April 5, 2001
Preparing for War
A time for peace and a time for war. Most talk, for years, has been about peace, but there's war talk in Israel now. At least one independent intelligence agency is predicting a regional war this spring, and nobody is offering credible deniability. The Palestinians have been smuggling weapons into the country -- mortars, anti-tank weapons, heavy machine guns, who knows what else. The stuff comes into Gaza through tunnels from Egypt or sneaked past Israeli naval patrols along the coast. It's not Jordan they're gunning for, at least not to start.
A regional war, it seems clear, is Arafat's best hope to precipitate international intervention (as in the Balkans) or even, if he's lucky, to cut Israel down to size. But will the Arabs really fight for Arafat? Saddam might be eager to send arms, armored battalions, and anthrax. But even Egypt and Syria, who have no love for Arafat and a lot to lose, could be forced, by the hatred they have stirred up against Israel, to join the fray. Meanwhile, Tel Aviv has made plans to turn underground parking lots into shelters against nonconventional weapons -- probably wise foresight but not a great show of confidence. Preparing for the same eventualities, friends of mine in Gush Etzion, just south of Jerusalem, have redecorated their "safe room" as a bedroom and moved their children into it, just in case. They are surely not the only ones.
One hopes, of course, to avoid a larger war, yet if there is going to be one, maybe it's better sooner than later, before our "peace partners" get more prepared. Meanwhile, continual acts and threats of terrorism are making people angry, bitter and helpless. Maybe our new prime minister will know what to do -- Ariel Sharon, like Nixon when he was running for U.S. president during the Vietnam War, claimed to have a plan whose details he couldn't reveal. Although Israel has struck back recently, the country feels no less on edge, and we have yet to see signs that there's an actual plan at work.
Israel's security services acknowledge that there is no way to seal the border hermetically -- and that's an understatement. Where I live, the Green Line is marked by the huge Yattir Forest. Anybody can walk (and maybe drive) through the forest most of the way to Beer Sheva. There's virtually nothing to stop anyone, here or, except for checkpoints on major roads, along most of the country's length. Maybe a fence could keep out the neighbors. But aside from the huge expense, a fence automatically creates a border, and Israel isn't ready, depending on where the fence goes, to give anything to the Palestinians or outrage the rest of the world.

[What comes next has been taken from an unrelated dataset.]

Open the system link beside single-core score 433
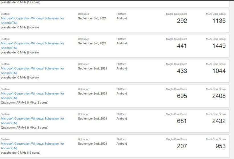234x159 pixels. click(32, 68)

Nonetheless, Ehud Barak announced toward the end of his tenure that a fence was being built, more or less along the Green Line, starting in Maale Gilboa in the north. Soon after, at a bar mitzvah, I met two people from the Gilboa area. Neither of them had seen any signs of fence-building (or even heard of the plan).
"That's just how things are done in Israel," one of them laughed. He meant that's how things aren't done, I guess: absolute decisions are made and then not implemented. Maybe it's not only the Arabs who mistake words for deeds.

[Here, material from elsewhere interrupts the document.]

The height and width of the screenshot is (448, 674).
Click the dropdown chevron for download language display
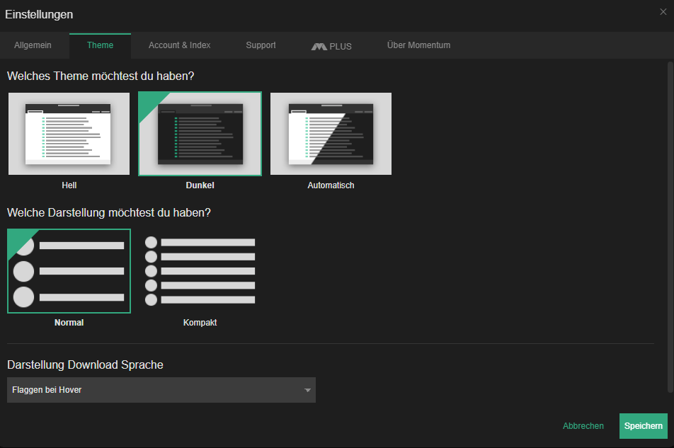307,390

Since the current mini-war began, the number of reservists seeking exemptions has doubled, another sign of how disquieted the country is. But it's no wonder. All solutions to Israel's agony seem either wishful thinking or, at best, very temporary, and in the meantime, men who come to the aid of their country could get killed for no clear national advantage.
Imagine the state of mind that develops from living inside a problem with no solution. The mind rebels against so painful a concept. And yet the Palestinians cannot accept what Israel can give, and Israel cannot give what the Palestinians want. There will be an outcome, but that's not the same as a solution. Diplomacy didn't work; now we'll try war and see where that will get us. But it may be that neither diplomacy nor war will get us out of this mess in any final way. After all, it's been going on for three millennia -- read the Book of Judges. The best peace that the best of the judges managed was 80 years; most of them achieved only temporary relief or a moment of national honor. No wonder the Jews invented the idea of the messiah.
But the messiah hasn't come, once again, and we're stuck with real life. It's too bad the Palestinians don't seem to know that.